- Problem statement -
Output a verbatim copy of the data, cut off after the line that contains "Given: Click the 重要性 column header".

------ Supplied records

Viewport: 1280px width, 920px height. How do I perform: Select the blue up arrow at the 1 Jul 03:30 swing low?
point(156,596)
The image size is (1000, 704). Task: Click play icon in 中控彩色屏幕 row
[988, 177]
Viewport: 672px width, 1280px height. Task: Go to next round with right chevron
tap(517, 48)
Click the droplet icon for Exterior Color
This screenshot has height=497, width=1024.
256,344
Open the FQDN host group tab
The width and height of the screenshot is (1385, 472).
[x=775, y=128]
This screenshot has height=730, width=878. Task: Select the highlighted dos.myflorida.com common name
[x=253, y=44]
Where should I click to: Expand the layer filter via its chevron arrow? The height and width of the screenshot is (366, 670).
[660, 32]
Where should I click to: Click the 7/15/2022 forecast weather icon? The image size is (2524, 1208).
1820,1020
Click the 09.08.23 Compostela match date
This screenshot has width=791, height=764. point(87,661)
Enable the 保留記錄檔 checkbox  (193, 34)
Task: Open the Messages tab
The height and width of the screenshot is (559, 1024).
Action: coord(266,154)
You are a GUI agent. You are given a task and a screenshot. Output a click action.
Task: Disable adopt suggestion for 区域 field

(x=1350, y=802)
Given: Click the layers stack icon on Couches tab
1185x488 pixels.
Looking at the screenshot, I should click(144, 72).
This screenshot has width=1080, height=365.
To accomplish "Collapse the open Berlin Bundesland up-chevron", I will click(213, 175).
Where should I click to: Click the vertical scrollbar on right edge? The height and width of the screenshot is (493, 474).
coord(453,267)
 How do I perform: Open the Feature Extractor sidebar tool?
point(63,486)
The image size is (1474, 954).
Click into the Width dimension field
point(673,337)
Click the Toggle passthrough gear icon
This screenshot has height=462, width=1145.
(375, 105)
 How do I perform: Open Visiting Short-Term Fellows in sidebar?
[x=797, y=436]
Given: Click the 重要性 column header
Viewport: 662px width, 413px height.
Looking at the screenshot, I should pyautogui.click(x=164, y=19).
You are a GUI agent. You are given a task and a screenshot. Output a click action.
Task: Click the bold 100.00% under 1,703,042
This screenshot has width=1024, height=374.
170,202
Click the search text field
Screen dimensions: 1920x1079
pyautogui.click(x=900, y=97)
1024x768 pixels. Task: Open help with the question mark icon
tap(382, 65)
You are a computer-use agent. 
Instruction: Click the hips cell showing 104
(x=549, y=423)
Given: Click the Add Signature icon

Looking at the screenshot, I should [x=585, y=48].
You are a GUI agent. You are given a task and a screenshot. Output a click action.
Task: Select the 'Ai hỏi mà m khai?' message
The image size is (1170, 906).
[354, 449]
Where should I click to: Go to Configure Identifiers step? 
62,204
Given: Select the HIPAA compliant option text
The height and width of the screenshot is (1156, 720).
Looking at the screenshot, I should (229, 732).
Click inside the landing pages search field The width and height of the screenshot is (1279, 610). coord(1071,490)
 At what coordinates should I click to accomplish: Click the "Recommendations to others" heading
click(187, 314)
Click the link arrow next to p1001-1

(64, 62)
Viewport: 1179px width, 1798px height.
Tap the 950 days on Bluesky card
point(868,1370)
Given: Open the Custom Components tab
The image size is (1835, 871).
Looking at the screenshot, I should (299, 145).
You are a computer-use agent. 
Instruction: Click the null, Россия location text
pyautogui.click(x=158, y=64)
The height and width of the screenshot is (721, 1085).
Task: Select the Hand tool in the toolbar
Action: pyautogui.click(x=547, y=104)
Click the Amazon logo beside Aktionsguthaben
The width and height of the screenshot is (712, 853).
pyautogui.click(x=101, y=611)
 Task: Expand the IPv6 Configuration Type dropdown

------------

- Written response -
Viewport: 1280px width, 920px height. How do I perform: Select the blue up arrow at the 1 Jul 03:30 swing low?
point(156,596)
The image size is (1000, 704). Task: Click play icon in 中控彩色屏幕 row
[988, 177]
Viewport: 672px width, 1280px height. Task: Go to next round with right chevron
tap(517, 48)
Click the droplet icon for Exterior Color
This screenshot has height=497, width=1024.
256,344
Open the FQDN host group tab
The width and height of the screenshot is (1385, 472).
[x=775, y=128]
This screenshot has height=730, width=878. Task: Select the highlighted dos.myflorida.com common name
[x=253, y=44]
Where should I click to: Expand the layer filter via its chevron arrow? The height and width of the screenshot is (366, 670).
[660, 32]
Where should I click to: Click the 7/15/2022 forecast weather icon? The image size is (2524, 1208).
1820,1020
Click the 09.08.23 Compostela match date
This screenshot has width=791, height=764. point(87,661)
Enable the 保留記錄檔 checkbox  (193, 34)
Task: Open the Messages tab
The height and width of the screenshot is (559, 1024).
Action: coord(266,154)
You are a GUI agent. You are given a task and a screenshot. Output a click action.
Task: Disable adopt suggestion for 区域 field

(x=1350, y=802)
Given: Click the layers stack icon on Couches tab
1185x488 pixels.
Looking at the screenshot, I should click(144, 72).
This screenshot has width=1080, height=365.
To accomplish "Collapse the open Berlin Bundesland up-chevron", I will click(213, 175).
Where should I click to: Click the vertical scrollbar on right edge? The height and width of the screenshot is (493, 474).
coord(453,267)
 How do I perform: Open the Feature Extractor sidebar tool?
point(63,486)
The image size is (1474, 954).
Click into the Width dimension field
point(673,337)
Click the Toggle passthrough gear icon
This screenshot has height=462, width=1145.
(375, 105)
 How do I perform: Open Visiting Short-Term Fellows in sidebar?
[x=797, y=436]
Given: Click the 重要性 column header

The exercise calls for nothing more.